As we got back into the car, we saw a sign showing the way to "the southernmost café in Africa". The sign appealed, because of what it signified - a one-of-a-kind place - and because we had been several hours on the road and were famished. We drove on to the café. As we got to it, three huge, smiling white men came out of it and walked down the road. They were large - very large - their muscles well exhibited by the t-shirts and shorts they wore, their skins a bright pink, the smiles on their faces denoting the recent consumption of a good meal, and perhaps of a cheery temperament as well.
The signs were promising, but in the end only our driver-cum-guide had a proper lunch. The rest of us were vegetarian, and - this being South Africa - the dishes on offer were wildebeest, warthog and buffalo. Bread and chips and a cold Coke was what we Madrasi sakaharis had to be content with.
I always remember that trip to Cape Agulhas when I watch Jacques Kallis come out to bat on the telly. He looks like those men I saw outside the southernmost café in Africa - big, broad, and silent, and not unsmiling. By all accounts he has an equable, even cheery, temperament. He has not been known to slag off an opponent, question an umpire, or bitch about a team-mate. He must be one of the nicest cricketers in the game today - and also one of the greatest, if not the greatest.
In his book Masters of Cricket, Jack Fingleton wrote, "the longer I live, I am pleased to say, the less nationalistic I become. The outcome of a match is interesting but not, on the scales of time, of any great moment. What IS important is whether a particular contest gives to posterity a challenge that is accepted and won, or yields in classical technique an innings or a bowling effort that makes the game richer, so that the devotee can say years afterwards, with joy in his voice, "I saw that performance."'
I am a Hindu, so my pantheon was capacious to begin with. From the time I was a boy my gods have been firangis as well as desis. One of my few regrets as a cricket watcher is that I have never watched the South African Test team play live, at the ground. I have seen almost all the great moderns in the flesh - Wasim, Waqar, Imran, Miandad, Inzamam; Lloyd, Kallicharran, Richards, Greenidge, Roberts, Holding, Marshall, Lara; Botham, Knott, Gooch; Ponting, Warne, Steve Waugh, Border, McGrath, Gilchrist; Martin Crowe; Andy Flower. Two I never seen bowl or bat before me are Allan Donald and Kallis. But thanks to the magnificent work of generations of (anonymous) cameramen, I have been able to watch plenty of them on the box.

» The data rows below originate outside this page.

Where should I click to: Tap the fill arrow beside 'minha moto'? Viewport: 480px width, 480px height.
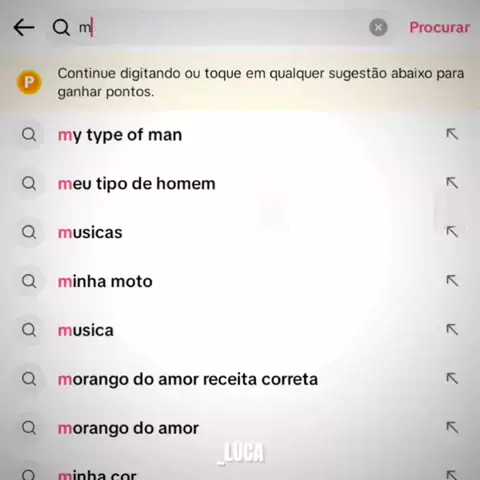click(452, 281)
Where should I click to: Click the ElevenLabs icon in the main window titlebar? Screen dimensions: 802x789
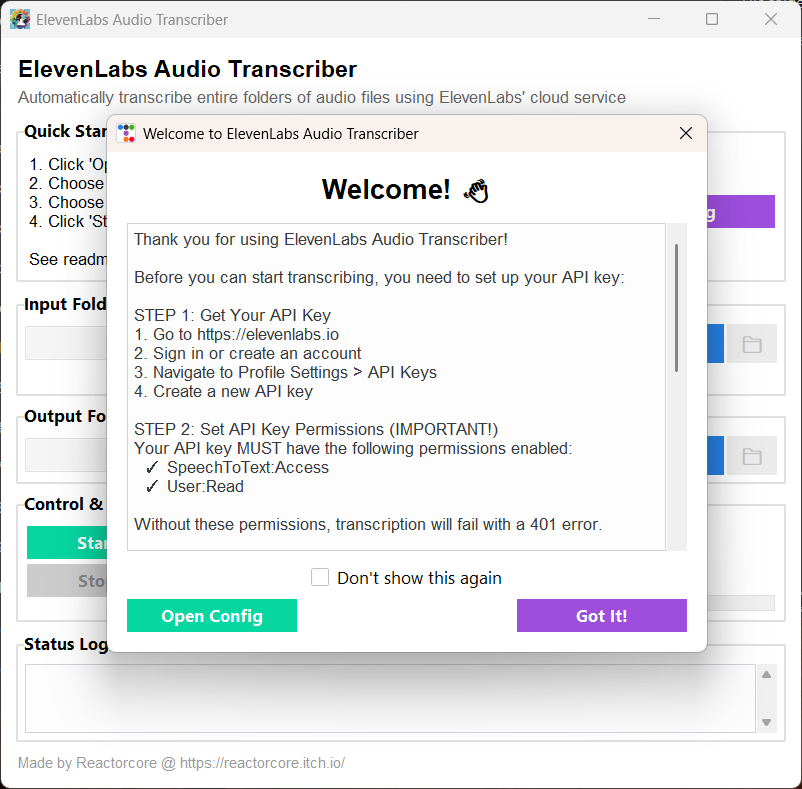pyautogui.click(x=20, y=18)
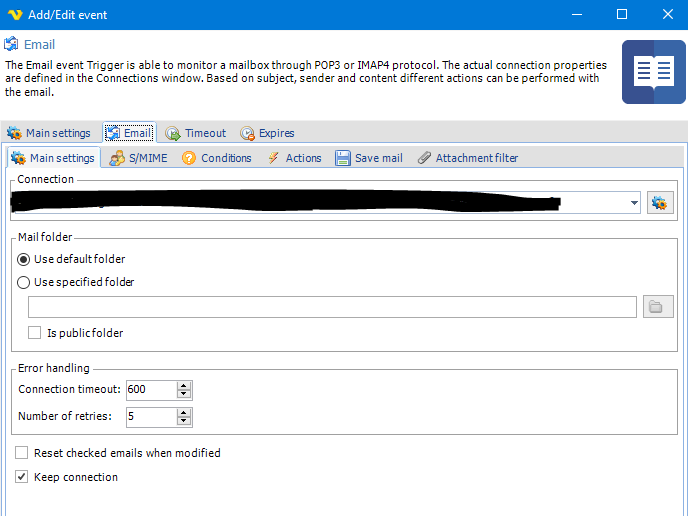Enable the Is public folder checkbox
Image resolution: width=688 pixels, height=516 pixels.
[x=35, y=333]
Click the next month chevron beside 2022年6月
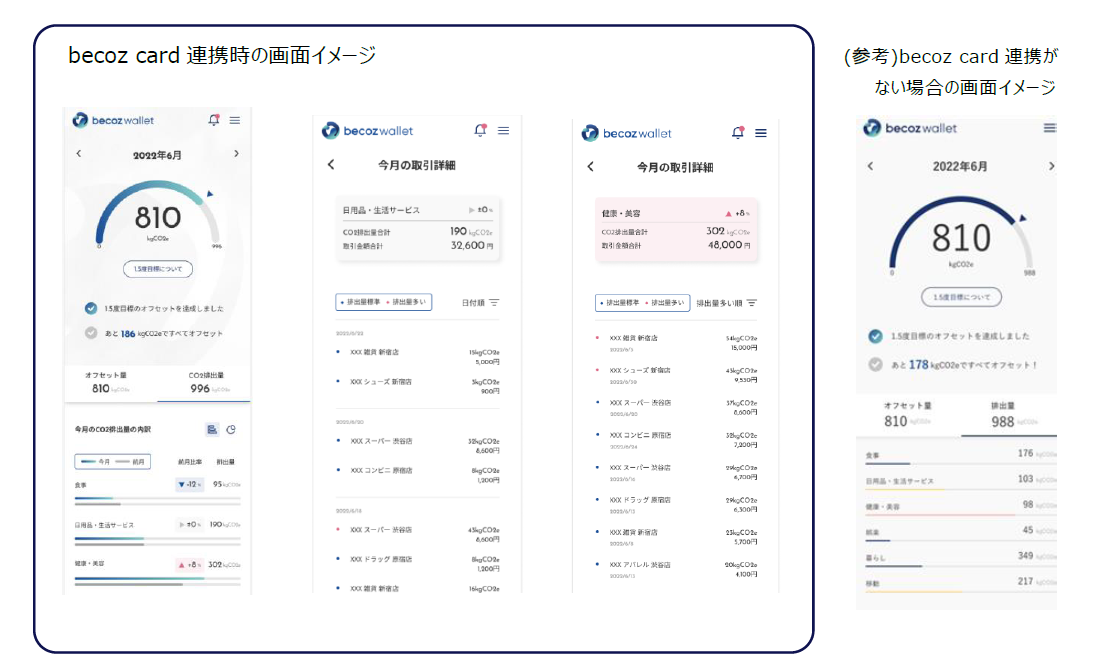This screenshot has width=1107, height=662. 235,153
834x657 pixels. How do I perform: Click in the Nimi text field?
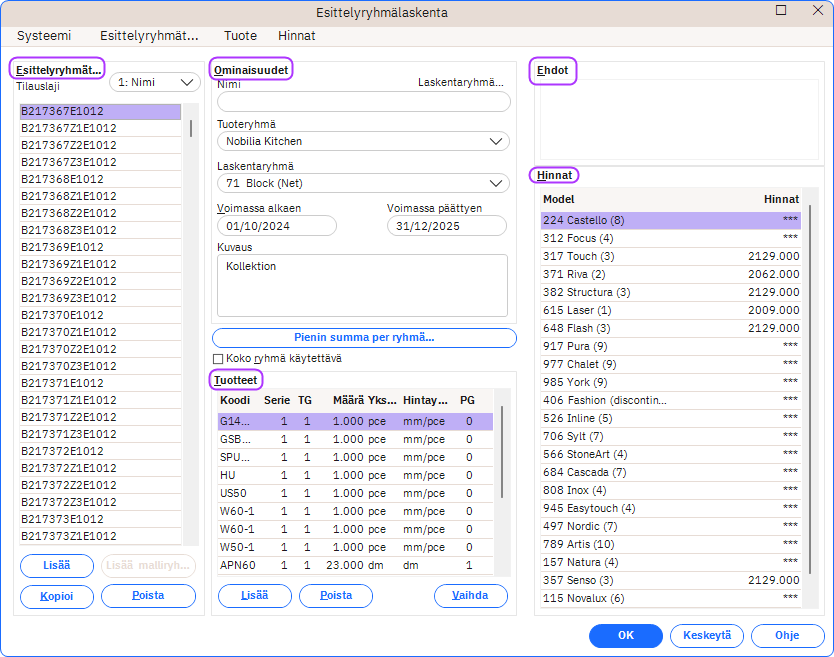pos(363,102)
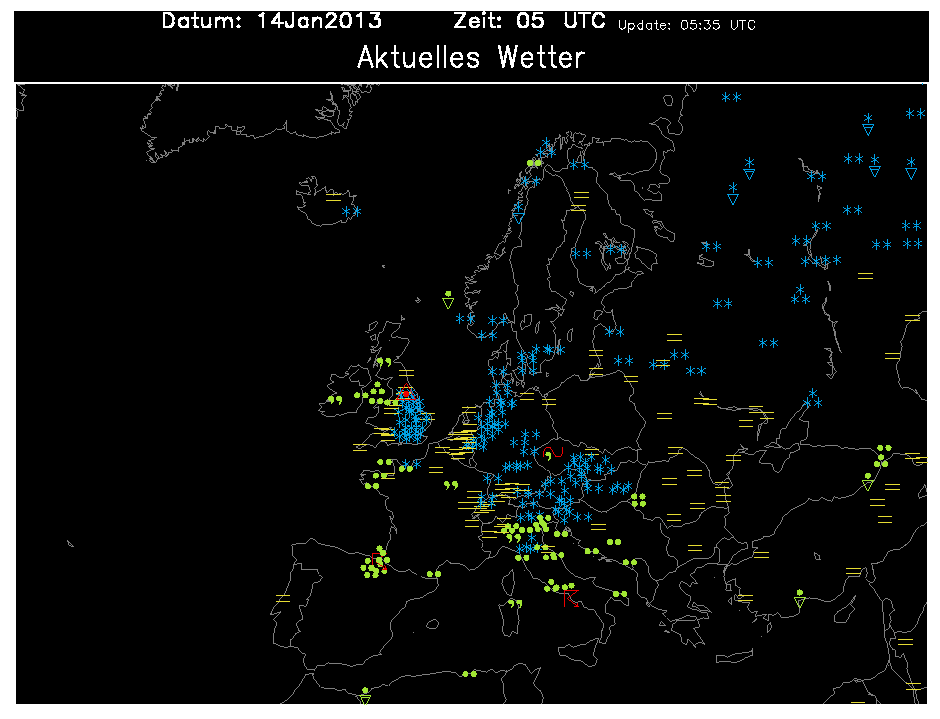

When Kallis made his international debut he was principally an off-side player. I remember one of his first one-dayers, when he came in with four or five wickets down, with South Africa needing about 40 off eight overs. He played a series of dazzling back-foot drives behind and past point and got them home.
A few years later I saw him strike a more brutal note, as he powered his side to a win in a Champions Trophy semi-final against Sri Lanka, being played in Bangladesh. That diet of wildebeest and warthog was put to good effect as the great Muralitharan was hit for a series of sixes (five in all, I recall) over midwicket.
Those elegant drives past point, and those muscular hoicks to leg, have been less in evidence in recent years. Assigned the role of innings-builder, Kallis has relied more on leg glides and off-drives to make his runs. He remains a very accomplished batsman indeed, and a very prolific one. As of now he seems the only man with any chance of overhauling Sachin Tendulkar's record of most Test centuries.
One is tempted to see Kallis as being to Tendulkar what Wally Hammond was to Don Bradman
At home, if my son is with me when Kallis walks out to bat, one of us says to the other: "Here comes MVP." This is our term, borrowed from baseball, that fits Kallis better than it does any cricketer since the peerless Garry Sobers. For the last ten years now, Kallis has been one of the three or four best batsmen in the game. He has scored almost 13,000 runs in Test cricket, with 44 centuries. But he also has the small matter of 282 wickets and 192 catches to his credit. Jacques Henry Kallis is, without question, world cricket's Most Valuable Player.
When he began his career, Kallis swung the ball prodigiously, both in and out. I remember a series in England where he was given the new ball, with Donald coming on first change, after his young protégé. Later, as he became older and his body filled in, Kallis slowed down and lost the ability to move the ball late and dangerously. But he remains a very effective bowler, able to contain batsmen on the go, and able also to break partnerships.
Kallis is also a cracking good fielder. He normally fields at second slip, where the edges come really fast in any case, and faster than normal if the bowler is named Donald, Ntini or Steyn. How many times have I - and you - seen an edge fly fast towards Kallis, the pace and pressure of the ball pushing him backwards, from where he rises, smiling, the ball in his hands, the white floppy hat still in place.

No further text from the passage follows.